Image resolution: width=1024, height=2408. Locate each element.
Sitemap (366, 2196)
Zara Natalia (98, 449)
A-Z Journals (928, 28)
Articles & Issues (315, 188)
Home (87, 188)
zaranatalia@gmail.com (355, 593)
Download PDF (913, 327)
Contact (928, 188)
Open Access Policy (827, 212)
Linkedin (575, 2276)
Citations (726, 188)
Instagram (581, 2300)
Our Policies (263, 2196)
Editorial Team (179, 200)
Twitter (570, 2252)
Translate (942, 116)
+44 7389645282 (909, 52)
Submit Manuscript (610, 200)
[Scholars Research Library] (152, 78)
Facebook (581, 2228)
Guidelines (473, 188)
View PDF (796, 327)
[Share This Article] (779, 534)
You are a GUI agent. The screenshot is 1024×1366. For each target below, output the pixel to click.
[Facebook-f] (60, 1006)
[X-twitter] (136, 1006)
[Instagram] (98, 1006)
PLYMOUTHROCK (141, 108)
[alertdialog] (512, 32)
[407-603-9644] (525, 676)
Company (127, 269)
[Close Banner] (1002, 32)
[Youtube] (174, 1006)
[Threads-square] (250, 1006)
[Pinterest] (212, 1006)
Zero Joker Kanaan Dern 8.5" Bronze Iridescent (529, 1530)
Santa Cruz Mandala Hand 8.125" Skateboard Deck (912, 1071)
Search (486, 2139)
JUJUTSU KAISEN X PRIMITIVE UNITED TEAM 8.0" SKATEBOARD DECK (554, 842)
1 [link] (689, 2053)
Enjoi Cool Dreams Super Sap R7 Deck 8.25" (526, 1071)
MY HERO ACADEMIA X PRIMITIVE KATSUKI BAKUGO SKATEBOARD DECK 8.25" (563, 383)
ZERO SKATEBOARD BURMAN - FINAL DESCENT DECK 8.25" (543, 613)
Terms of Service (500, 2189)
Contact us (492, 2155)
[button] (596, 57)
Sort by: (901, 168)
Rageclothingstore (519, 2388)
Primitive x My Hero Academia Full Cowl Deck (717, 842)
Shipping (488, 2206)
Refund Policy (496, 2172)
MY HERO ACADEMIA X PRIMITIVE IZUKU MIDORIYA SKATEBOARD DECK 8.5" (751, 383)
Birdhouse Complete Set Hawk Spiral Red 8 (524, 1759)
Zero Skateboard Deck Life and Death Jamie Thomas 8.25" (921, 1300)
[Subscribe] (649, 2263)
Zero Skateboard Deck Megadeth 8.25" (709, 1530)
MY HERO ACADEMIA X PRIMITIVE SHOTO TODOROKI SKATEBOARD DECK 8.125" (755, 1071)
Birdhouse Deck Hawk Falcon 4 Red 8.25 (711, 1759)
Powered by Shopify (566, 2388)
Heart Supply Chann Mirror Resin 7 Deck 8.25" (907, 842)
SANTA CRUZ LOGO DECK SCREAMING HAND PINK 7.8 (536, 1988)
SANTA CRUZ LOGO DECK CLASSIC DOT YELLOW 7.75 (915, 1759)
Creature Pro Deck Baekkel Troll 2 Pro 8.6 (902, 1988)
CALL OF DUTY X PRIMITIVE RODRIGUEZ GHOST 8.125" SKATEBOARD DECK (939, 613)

==*==

Work required
After locating the line holding "Contact (928, 188)" above, output exactly that line and every line after it through the line holding "[Share This Article] (779, 534)". Include nothing else.

Output
Contact (928, 188)
Open Access Policy (827, 212)
Linkedin (575, 2276)
Citations (726, 188)
Instagram (581, 2300)
Our Policies (263, 2196)
Editorial Team (179, 200)
Twitter (570, 2252)
Translate (942, 116)
+44 7389645282 (909, 52)
Submit Manuscript (610, 200)
[Scholars Research Library] (152, 78)
Facebook (581, 2228)
Guidelines (473, 188)
View PDF (796, 327)
[Share This Article] (779, 534)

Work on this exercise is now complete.